WORK REQUEST.
Reproduce the material verbatim, from its first line through the line containing "coordinates (380, 187).", including both ends and nothing beyond.

PROVIDED INFORMATION.
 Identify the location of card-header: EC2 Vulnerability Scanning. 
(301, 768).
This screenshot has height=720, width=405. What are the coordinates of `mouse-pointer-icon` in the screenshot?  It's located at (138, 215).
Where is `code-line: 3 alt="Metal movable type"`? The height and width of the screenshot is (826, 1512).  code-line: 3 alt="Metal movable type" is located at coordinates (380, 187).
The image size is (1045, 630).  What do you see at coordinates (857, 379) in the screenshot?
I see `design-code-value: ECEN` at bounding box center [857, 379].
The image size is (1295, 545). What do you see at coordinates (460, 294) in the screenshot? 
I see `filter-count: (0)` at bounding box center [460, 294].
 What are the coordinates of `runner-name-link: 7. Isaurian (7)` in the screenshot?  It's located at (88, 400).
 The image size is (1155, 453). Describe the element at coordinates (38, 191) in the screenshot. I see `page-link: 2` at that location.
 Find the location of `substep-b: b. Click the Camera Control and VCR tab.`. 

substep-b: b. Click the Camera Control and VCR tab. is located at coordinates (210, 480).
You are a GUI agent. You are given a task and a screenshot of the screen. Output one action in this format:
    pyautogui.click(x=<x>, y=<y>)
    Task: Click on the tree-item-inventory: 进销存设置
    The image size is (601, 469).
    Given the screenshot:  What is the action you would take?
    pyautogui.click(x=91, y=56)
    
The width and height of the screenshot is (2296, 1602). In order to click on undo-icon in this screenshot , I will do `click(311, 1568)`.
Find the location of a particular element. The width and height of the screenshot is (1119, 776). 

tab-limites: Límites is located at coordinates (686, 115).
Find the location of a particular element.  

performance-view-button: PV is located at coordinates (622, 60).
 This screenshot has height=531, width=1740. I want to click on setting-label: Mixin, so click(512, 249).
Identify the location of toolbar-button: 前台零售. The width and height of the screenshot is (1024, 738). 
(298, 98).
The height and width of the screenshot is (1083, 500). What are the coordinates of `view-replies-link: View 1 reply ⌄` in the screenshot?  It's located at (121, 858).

EXERCISE SOLUTION.
 Identify the location of card-header: EC2 Vulnerability Scanning. 
(301, 768).
This screenshot has height=720, width=405. What are the coordinates of `mouse-pointer-icon` in the screenshot?  It's located at (138, 215).
Where is `code-line: 3 alt="Metal movable type"`? The height and width of the screenshot is (826, 1512).  code-line: 3 alt="Metal movable type" is located at coordinates (380, 187).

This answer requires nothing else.